1369 / unbekannt, Getreidemühle


Emleben

Obermühle (Ratsmühle)

nach 1369 / 1960er Jahre, Getreidemühle mit 3 Mahlgängen, Ölmühle mit 6 Stampfern


Sundhausen

Sundhäuser Mühle

1372/1416 / 1950er Jahre, Getreidemühle mit 3 Mahlgängen und 2 Mahlgängen

Sundhäuser Mühle, Radkammer mit Wasserfall (1992)

Von der Sundhäuser Mühle wurde erstmals 1372 gesprochen. 1390 erwähnte eine Urkunde des Landgrafen Balthasar die Überlassung eines Bauplatzes zur Anlage einer Mühle an seinen Diener Dietmar Smede gegen einen ansehnlichen Zins. Zum Bau kam er zunächst offensichtlich noch nicht, denn 1416 verkauft jener Smede sein Mühlrecht und den Bauplatz an den Schreiber des Landgrafen Friedrich II., Urban von Kruthusen.

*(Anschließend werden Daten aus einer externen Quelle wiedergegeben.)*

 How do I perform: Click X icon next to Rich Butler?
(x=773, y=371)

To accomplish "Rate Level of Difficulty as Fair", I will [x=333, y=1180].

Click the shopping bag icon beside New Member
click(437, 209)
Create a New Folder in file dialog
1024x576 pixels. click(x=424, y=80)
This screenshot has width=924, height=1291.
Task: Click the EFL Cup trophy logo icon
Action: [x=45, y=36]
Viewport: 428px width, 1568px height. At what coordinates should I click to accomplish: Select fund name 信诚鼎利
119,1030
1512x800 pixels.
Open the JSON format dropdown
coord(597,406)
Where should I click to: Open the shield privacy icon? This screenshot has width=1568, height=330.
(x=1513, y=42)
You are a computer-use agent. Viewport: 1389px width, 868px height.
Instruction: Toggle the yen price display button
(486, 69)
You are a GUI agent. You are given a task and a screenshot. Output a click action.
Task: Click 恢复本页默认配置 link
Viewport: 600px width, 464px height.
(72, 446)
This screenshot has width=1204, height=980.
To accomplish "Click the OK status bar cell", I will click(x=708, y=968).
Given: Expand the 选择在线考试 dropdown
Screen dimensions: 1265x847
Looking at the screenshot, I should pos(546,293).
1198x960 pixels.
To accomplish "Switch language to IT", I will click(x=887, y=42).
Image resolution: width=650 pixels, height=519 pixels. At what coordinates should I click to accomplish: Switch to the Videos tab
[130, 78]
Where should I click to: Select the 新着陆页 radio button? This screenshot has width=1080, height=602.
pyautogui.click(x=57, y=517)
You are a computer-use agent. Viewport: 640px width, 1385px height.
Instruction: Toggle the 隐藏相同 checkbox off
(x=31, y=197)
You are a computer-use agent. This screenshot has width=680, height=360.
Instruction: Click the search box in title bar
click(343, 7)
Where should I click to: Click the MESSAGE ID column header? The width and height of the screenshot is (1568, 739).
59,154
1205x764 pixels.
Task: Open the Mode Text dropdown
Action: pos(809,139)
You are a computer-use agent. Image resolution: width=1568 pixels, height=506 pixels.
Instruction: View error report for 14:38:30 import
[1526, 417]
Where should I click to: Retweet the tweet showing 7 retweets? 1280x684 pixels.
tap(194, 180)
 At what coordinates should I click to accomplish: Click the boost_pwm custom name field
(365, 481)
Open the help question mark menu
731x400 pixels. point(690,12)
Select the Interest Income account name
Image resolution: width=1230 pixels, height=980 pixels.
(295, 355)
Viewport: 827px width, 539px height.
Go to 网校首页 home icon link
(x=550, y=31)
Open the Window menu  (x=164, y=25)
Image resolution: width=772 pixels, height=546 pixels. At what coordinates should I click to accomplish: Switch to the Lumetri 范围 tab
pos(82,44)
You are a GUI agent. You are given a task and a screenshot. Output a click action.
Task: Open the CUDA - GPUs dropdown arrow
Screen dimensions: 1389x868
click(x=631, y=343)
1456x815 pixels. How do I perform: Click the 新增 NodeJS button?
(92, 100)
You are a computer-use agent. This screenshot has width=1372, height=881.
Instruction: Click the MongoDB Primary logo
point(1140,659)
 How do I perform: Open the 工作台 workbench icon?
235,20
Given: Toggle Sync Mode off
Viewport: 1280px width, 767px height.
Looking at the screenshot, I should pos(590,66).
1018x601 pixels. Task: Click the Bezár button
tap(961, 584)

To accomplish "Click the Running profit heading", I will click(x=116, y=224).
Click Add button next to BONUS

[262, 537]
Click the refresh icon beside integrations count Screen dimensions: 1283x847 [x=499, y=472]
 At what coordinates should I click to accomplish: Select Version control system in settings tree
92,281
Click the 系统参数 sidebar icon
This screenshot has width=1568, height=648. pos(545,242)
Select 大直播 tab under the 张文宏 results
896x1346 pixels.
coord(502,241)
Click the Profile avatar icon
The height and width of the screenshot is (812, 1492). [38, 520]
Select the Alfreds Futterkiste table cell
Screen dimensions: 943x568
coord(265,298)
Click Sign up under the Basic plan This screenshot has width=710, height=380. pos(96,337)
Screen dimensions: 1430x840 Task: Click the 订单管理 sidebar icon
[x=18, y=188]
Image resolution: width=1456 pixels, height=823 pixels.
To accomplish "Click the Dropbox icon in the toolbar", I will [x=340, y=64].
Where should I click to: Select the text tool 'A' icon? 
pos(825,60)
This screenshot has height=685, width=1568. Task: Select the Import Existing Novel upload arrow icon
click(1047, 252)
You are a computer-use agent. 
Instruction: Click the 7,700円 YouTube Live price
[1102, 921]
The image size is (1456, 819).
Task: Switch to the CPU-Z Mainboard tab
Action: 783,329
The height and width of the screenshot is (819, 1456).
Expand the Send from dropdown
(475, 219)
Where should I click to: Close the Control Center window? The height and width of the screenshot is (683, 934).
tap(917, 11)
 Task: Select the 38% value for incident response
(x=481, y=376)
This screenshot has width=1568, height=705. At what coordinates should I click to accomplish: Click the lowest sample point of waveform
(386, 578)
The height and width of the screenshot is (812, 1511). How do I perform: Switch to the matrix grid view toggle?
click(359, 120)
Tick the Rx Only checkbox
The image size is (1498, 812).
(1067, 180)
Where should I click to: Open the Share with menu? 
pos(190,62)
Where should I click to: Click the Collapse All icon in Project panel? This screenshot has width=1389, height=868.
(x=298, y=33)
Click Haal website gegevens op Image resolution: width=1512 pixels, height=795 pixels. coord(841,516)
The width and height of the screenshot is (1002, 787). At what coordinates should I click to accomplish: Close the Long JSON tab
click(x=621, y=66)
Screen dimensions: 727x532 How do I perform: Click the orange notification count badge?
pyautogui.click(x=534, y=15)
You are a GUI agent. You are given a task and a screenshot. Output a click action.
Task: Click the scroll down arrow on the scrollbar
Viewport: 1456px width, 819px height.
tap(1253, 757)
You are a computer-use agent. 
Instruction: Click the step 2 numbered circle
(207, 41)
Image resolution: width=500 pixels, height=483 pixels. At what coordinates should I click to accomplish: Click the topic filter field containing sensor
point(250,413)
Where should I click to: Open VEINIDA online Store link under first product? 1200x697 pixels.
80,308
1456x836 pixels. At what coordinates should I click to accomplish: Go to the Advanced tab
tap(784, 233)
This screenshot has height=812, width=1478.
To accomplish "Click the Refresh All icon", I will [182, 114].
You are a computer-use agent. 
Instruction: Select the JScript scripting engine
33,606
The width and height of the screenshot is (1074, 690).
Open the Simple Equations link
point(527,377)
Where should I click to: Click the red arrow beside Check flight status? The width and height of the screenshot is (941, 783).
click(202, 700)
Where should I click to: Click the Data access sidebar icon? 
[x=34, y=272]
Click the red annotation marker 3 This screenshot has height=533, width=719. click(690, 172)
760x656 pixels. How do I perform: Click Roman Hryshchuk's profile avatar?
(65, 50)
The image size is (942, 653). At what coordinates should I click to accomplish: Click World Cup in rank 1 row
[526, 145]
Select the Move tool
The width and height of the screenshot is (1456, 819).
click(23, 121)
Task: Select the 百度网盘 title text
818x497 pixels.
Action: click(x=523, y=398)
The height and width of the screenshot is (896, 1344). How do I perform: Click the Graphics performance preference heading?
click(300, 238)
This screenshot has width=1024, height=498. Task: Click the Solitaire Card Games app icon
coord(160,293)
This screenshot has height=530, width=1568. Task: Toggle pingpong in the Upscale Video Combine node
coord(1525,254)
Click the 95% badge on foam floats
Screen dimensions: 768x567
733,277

Das Datum des Mühlenbaus ist unbekannt. Ihre Errichtung war allerdings erst durch den Bau des Leinakanals möglich geworden. 1922 schrieb der Geheime Baurat Doell, dass die Mühle noch besteht (Doell, A., 1922, S.15). Bis 1653 reichte das Wasser des Leinakanals nur für einen Mühlgang. Nachdem durch den Flößgraben die Wasserkraft verstärkt wurde, hatte sie 14 Fuß (1 Fuß = 0,287 m) Gefälle und konnte mit 2 Mahlgängen arbeiten. Im Jahre 1993 waren die Mühlengebäude nur noch Ruinen. Die neuen Eigentümer haben auf dem Grundstück ein Wohnhaus gebaut.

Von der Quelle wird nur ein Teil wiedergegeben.